Try To Enlist Other Understanding Family Members
Let’s face it – being the solo support system for a struggling family member can be a real challenge, and unless you’ve worked in a care environment before, it’s hard to know what to do. It’s okay to rally the troops, otherwise known as other understanding family members, if your main family member can accept that. This way, you also provide your family members with a wider support structure they might need to be their best self going forward – and that’s not always easy.
Gently encourage other family members to join the effort if you think they could help. Sometimes, having someone with more experience than you, who won’t judge, can be a boon. Share your concerns and let them in on your efforts to be there. Try and balance the responsibility where you can. It will help you feel like a more unified unit, which helps shift the worry somewhat.

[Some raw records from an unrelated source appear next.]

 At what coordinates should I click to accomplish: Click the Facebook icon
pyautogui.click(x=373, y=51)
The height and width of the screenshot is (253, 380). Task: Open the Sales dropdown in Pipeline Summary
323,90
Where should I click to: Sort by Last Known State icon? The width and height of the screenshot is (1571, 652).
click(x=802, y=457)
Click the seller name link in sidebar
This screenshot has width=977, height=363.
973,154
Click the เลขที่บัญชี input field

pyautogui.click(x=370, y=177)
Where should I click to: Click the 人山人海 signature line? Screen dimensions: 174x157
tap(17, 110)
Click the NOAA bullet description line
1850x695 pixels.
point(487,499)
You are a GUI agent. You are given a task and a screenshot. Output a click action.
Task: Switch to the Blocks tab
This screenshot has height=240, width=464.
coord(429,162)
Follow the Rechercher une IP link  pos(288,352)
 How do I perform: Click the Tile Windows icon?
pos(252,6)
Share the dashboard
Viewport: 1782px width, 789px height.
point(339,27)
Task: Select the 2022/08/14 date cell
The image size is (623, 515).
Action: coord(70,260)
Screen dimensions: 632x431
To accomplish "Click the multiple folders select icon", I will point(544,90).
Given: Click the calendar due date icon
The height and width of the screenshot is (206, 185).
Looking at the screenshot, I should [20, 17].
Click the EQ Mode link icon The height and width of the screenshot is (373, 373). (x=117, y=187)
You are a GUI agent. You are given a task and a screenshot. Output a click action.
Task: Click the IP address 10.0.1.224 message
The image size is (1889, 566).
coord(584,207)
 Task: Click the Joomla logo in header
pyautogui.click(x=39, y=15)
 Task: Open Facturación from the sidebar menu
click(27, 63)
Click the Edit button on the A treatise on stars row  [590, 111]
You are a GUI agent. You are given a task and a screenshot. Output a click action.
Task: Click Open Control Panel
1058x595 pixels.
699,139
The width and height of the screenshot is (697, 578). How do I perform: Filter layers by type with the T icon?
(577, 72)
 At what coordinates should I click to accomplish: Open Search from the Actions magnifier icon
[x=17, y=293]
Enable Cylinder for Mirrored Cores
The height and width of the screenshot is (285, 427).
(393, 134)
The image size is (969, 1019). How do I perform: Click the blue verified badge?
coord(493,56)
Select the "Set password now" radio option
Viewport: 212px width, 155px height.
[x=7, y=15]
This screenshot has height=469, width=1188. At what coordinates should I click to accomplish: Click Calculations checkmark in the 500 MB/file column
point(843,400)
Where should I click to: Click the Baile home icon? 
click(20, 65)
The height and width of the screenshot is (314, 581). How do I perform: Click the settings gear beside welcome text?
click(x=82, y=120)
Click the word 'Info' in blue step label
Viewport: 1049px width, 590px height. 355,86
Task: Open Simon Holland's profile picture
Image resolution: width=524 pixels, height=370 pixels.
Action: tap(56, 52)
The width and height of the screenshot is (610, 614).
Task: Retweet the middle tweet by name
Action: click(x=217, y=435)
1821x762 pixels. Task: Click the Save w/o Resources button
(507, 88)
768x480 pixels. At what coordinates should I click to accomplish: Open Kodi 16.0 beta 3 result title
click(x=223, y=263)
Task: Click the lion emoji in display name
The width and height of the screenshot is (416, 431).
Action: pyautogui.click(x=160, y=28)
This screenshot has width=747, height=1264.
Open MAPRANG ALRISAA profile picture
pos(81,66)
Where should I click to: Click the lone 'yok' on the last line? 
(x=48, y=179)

Remember, it’s not about pointing fingers or assigning blame. It’s about doing what works.
Assist In Treatment If You Can
While you should always defer to the professionals and medical help, you can assist with the practicalities too. Maybe you’ll be helping with transportation to appointments, picking up prescriptions, or simply ensuring their living space is helpful enough to recovery. Acting as an accountability partner can be a great idea, as can helping them with social activities or connecting them into your schedule so they feel less alone. Small gestures can go a long way in making their treatment journey smoother, but it also allows you to keep an eye on them when needed.
Depending on the capabilities of your relative, sometimes your care effort may be more or less involved. For example, it might be that you’ve helped your relative into residential living in a care community where they can be treated, or perhaps you’ll simply help them take their medication each day.
It’s also important to remember that:
There Will Be Tough Periods
Unfortunately, recovery from an issue, whatever it is, is not always a smooth and comforting process. It can have difficult periods, and even times where recovery seems less possible than it first did. That’s why it’s so important to prepare yourself and your family members for the possibility of challenging moments.
Let the concerned relative know that it’s okay not to have everything figured out and that setbacks are a natural part of the process, but you’re here for them regardless. You can build up their confidence by showing belief in them, and letting them know you won’t be going anywhere. This can be easier said than done, especially if your relative is less conducive to treatment than they once promised. Ultimately, not giving up on them is important, until the very final moment where you can reasonably offer your assistance.
It also means you have to implement a bit of give and take. If you have your own family, or daily responsibilities like most people, you might have to balance this in among their usual considerations. Keeping that in mind is key, and will help you feel resilient in your supportive role as the days and weeks pass on.
With this advice, you’re sure to help your family member well, and they’ll no doubt be very thankful for your efforts.